## Okuma Parçası
-*-

Kim ne derse desin, anlamlı bir hayatı yaşamak istemiyoruz ve süratle kaçıyoruz böyle bir hayattan. Hayatımızın, aşkımızın, duygularımızın, düşüncelerimizin hatta eğitimimizin, ekonomimizin, siyasetimizin bir felsefesi yok. Mantıklı, tutarlı bir temele oturmuyor hiçbir yanımız. Ağır ve derin felsefik konuşmalar yaptınız mı, bu adam aşktan anlamıyor oluyor ya da böyle bir siyaset vs. yok kardeşim oluyor. Ama tam zıttı aşkları ve siyasetleri daha doğrusu politikaları da görüyoruz. Ne kadar gülünç, basit ve sığ. Ve ne ağır tahribatlar yaratıyor ulvi bir temel oturmayan olgular. Oysa mantıklı ve tutarlı bir temele oturan aşklar, siyasetler vs. daha yücedir, daha anlamlıdır. Her attığınız adım yaşanılmaya değerdir ve kalıcıdır. İziniz bakidir. Armağanları da daha bir görkemlidir bu yönlü yaşamların. Siyasetin felsefesine sahip olanlar, emin olun daha büyük ve kalıcı hizmetler yaparlar, daha faydalı eylemlerde bulunurlar, adeta anlamlı bir dünya inşa ederler. İnsanlara kıymet verenlerde, insanlar için ölümü bile göze alma yürekliliği gösterenler de bunlardan başkaları değillerdir. Kahvehane tarzında siyaset yapanlar daha doğrusu politika yapanlar ise umut hırsızlarıdırlar, hayatı anlamsızlık üzerine kurmaya, insanların terleri, kanları ve yaşları üzerinden kendilerine konforlu bir yaşam üretmeye çalışırlar. Aynı şekilde aşkın felsefesine sahip insanlar da, daha doyurucu yaşarlar aşkı ve sevgiyi. Ve emin olun sevgiliye kıymet verenlerde, ancak bu temelde aşkı yaşayanlardır. Misal, aşkın felsefesine sahip olmayanlar; ‘’âşık olanlar önce sıkı dost olmalıdırlar’’ deseniz ne anlarlar? Hiçbir şey anlamazlar, emin olun anlamazlar ama anlarmış gibi lafazanlık yapmaktan da geri durmazlar. Sevgiliye, ‘’seninle sevinçler yaşamak istiyorum’’ diye söylenmesi ve sevgilinin bunu anlaması ne kadar güzel bir şeydir ve ne derin bir paylaşımdır. Bana, bugün kü dünya da, derin duygulanımların yaşandığı bir aşkı kim gösterebilir Allah aşkına? Bugün kü aşklar sahtedir. Paraya odaklıdır, çıkara, şöhrete, makama odaklıdır. Kabul etsekte, etmesekte bu böyledir. Çünkü aksini kimse iddia ve ispat edemez. Ama bu yönlü olduğu hem iddia hem de ispat edilebilir durumdadır. Kusura bakmayalım, sahte bir hayatın tutsaklarıyız. Sahte aşkların, sahtekâr âşıklarıyız. Sahte siyasetin daha doğrusu politikanın, riyakâr ve düzenbaz takipçileriyiz.

-*-

## Gösterilen Veriler
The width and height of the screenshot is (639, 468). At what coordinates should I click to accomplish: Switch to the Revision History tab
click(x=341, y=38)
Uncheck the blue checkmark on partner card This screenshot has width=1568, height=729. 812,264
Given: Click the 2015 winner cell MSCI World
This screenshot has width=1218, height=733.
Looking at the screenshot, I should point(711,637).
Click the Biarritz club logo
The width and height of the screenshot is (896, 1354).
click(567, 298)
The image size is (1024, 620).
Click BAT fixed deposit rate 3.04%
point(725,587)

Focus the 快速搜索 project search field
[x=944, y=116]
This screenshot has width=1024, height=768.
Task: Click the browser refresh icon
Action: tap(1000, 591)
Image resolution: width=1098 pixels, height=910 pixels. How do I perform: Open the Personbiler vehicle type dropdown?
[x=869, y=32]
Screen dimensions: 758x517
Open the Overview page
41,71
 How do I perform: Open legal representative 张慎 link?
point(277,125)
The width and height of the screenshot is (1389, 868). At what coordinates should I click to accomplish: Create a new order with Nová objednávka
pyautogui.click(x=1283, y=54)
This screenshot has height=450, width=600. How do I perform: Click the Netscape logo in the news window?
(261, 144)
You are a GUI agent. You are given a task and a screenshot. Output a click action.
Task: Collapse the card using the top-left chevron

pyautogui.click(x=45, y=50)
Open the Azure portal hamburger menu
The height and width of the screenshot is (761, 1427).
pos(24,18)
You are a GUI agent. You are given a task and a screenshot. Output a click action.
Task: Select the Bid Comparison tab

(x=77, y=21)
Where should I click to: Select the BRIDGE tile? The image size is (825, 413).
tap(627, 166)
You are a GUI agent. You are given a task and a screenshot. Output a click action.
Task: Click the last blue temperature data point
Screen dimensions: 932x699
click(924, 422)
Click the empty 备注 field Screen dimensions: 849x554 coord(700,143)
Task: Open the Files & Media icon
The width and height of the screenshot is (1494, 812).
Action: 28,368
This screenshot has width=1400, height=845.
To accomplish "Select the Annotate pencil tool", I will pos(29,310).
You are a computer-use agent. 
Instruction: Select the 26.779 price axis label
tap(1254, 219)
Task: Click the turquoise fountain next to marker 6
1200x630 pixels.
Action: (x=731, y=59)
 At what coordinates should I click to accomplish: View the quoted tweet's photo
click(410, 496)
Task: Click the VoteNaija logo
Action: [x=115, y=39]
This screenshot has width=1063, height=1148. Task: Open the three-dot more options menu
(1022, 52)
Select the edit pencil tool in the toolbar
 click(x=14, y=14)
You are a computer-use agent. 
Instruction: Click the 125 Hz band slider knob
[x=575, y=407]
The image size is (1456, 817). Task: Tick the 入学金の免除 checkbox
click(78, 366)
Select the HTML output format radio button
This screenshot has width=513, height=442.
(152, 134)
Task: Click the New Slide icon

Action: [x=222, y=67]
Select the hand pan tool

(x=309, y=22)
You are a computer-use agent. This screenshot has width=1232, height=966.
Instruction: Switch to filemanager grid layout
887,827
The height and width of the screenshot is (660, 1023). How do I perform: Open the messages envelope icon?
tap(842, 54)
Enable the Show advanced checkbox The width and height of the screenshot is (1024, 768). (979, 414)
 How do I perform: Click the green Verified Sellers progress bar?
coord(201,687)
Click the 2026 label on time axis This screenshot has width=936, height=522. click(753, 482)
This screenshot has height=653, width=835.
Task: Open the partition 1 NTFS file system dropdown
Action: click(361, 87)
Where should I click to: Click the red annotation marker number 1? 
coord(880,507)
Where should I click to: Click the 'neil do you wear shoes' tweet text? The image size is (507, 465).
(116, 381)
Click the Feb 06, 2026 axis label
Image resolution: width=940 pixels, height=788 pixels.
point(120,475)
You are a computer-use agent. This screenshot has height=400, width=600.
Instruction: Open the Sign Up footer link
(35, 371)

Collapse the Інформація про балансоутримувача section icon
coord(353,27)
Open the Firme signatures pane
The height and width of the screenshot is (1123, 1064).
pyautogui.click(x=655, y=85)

-*-

## İstenen
Okuma parçasına göre şu soruları yanıtlayın:
(a) Siyasetin felsefesine sahip olanlar adeta ne inşa ederler?
(b) Kahvehane tarzında politika yapanlar ne olarak nitelendiriliyor?
(c) Bugünkü aşklar nelere odaklıdır?
Yalnızca okuma parçasındaki bilgilere dayanın.

## Çözüm
(a) Anlamlı bir dünya.
(b) Umut hırsızları.
(c) Paraya, çıkara, şöhrete ve makama.